● **STATED GOAL**
Could you reproduce the items starting at the line containing "Task: Cancel the options dialog" and ending at the last item, substituting "Press" for "Click" and leaving everything else unchanged?

● **RECORDS TO USE**
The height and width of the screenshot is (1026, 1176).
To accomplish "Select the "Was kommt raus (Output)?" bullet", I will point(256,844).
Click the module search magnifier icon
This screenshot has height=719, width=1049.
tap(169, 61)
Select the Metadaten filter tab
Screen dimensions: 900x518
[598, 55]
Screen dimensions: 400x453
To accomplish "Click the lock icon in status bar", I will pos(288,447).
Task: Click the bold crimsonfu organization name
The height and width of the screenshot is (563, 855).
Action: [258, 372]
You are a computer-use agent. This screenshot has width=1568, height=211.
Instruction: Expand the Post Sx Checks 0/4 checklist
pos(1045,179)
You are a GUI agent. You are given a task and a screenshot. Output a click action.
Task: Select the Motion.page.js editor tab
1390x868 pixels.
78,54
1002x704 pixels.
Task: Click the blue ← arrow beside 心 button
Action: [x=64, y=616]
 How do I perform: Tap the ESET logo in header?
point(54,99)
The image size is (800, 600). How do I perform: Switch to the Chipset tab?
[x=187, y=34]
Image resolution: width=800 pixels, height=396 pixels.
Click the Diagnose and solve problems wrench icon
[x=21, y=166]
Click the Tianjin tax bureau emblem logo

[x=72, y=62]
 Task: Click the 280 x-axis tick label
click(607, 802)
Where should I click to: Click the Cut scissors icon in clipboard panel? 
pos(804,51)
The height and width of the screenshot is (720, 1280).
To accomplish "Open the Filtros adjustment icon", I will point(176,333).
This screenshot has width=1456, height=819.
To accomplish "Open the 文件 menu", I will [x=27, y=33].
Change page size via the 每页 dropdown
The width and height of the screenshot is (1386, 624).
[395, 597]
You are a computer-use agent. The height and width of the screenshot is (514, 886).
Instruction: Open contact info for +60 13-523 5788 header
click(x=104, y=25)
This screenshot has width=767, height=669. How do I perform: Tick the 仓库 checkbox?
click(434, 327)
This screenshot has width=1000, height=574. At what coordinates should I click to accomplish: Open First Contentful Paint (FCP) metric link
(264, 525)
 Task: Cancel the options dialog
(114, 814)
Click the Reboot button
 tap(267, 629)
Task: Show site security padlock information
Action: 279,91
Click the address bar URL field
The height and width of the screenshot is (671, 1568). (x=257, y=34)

● **FINAL RESULT**
 Task: Cancel the options dialog
(114, 814)
Press the Reboot button
 tap(267, 629)
Task: Show site security padlock information
Action: 279,91
Press the address bar URL field
The height and width of the screenshot is (671, 1568). (x=257, y=34)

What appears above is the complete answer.